In the use case, the discovery_server shows a high CPU consumption, and at the same time the probeDiscovery queue is growing and not being cleared of messages. In the hub logs you can see the hub disconnecting the discovery_server from the probeDiscovery queue:
hub: Subscriber 'discovery_server' at 'IP/local port' attached to queue 'probeDiscovery' (subject:probe_discovery requested bulk:0, granted bulk:1, minimum bulk:0, wait:0, heartbeat: 2, reply timeout: 60), time used: 0 ms
hub: Reply not received on queue route for 'probeDiscovery' (timeout), disconnecting
There is a discovery graph in the discovery queue so large that it is taking very long to compute the checksum of the graph. The Discover_server computes the checksum to determine if it is the same graph as before. Computing the checksum is CPU intensive and the time to compute the checksum, in this case, is longer than the hub’s postroute_reply_timeout.
If the discovery_server probe does not reply before the timeout, the hub drops the queue subscription and then will resend the current message when the Discovery_server resubscribes, looping the issue as a result.

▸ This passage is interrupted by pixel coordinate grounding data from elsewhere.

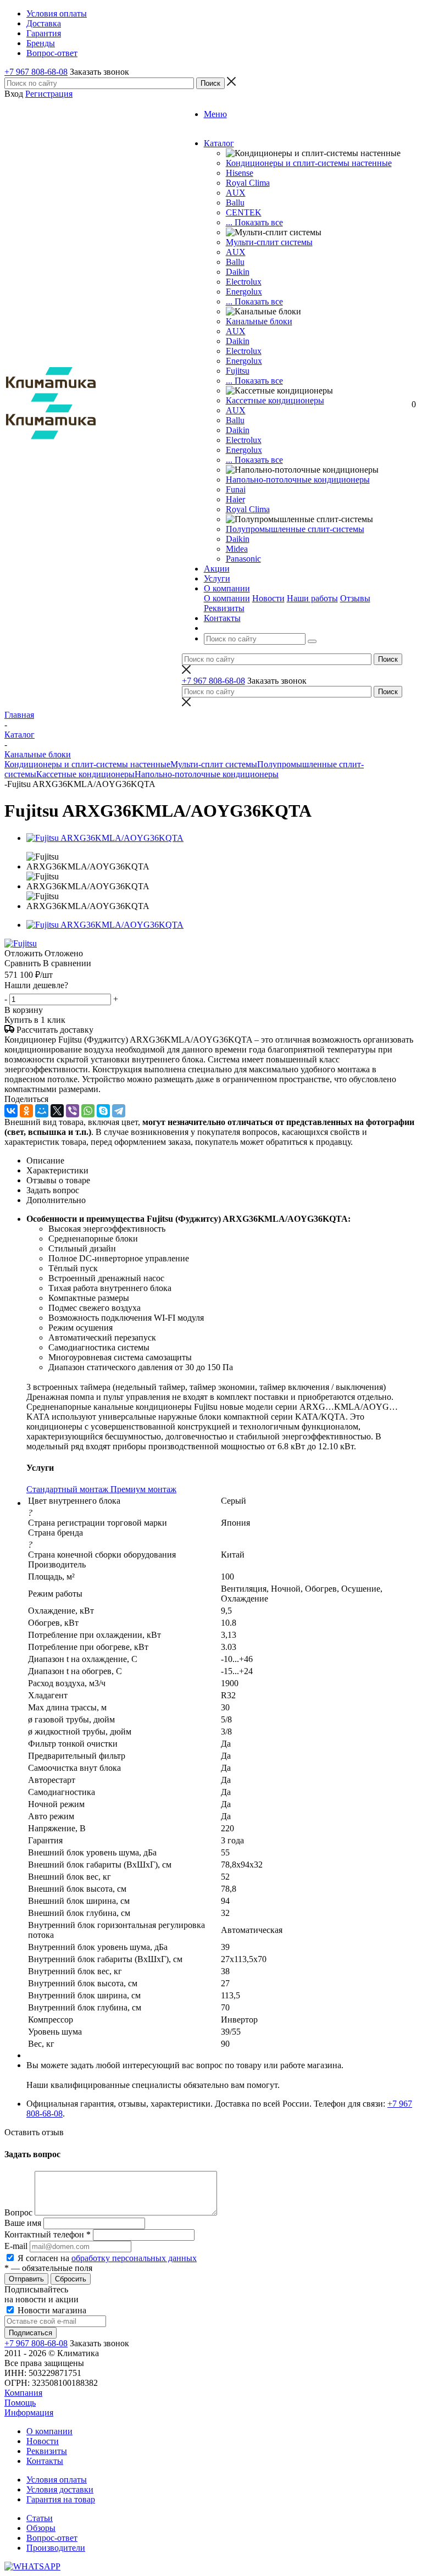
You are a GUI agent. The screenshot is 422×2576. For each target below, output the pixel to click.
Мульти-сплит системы (269, 242)
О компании (227, 598)
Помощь (20, 2402)
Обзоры (40, 2528)
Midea (237, 548)
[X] (57, 1110)
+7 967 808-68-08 (36, 71)
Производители (55, 2547)
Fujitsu (237, 370)
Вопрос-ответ (51, 2537)
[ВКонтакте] (11, 1110)
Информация (28, 2412)
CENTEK (244, 212)
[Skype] (103, 1110)
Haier (235, 499)
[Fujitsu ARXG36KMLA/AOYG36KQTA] (105, 838)
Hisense (239, 173)
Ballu (235, 202)
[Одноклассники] (26, 1110)
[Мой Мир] (41, 1110)
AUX (236, 192)
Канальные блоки (259, 321)
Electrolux (244, 281)
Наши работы (312, 598)
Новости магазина (50, 2310)
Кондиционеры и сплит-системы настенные (309, 163)
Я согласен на (107, 2258)
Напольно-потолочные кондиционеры (298, 479)
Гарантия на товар (60, 2499)
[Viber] (72, 1110)
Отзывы (355, 598)
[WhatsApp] (88, 1110)
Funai (236, 489)
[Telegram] (118, 1110)
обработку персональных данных (134, 2258)
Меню (215, 114)
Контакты (44, 2461)
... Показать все (254, 222)
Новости (268, 598)
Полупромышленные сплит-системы (295, 529)
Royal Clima (248, 509)
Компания (23, 2392)
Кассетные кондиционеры (275, 400)
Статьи (39, 2518)
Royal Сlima (248, 182)
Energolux (244, 291)
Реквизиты (224, 608)
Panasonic (243, 558)
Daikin (237, 271)
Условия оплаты (56, 2479)
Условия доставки (59, 2489)
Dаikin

To get around the hub behaviour please increase the hub postroute_reply_timeout.
Please open the hub in raw configure and find the reply_timeout in the <postroute><queuename> section. Please set it to 0 for probeDiscovery, and apply the changes to restart the hub.
The logs will confirm the value is set, for example:
<date><time> [thread] hub: Subscriber 'discovery_server' at '<IP>/51139' attached to queue 'probeDiscovery' (subject:probe_discovery requested bulk:0, granted bulk:1, minimum bulk:0, wait:0, heartbeat: 2, reply timeout: 0), time used: 4 ms
This should allow the discovery server to process the graph and continue to process the rest of the queued messages.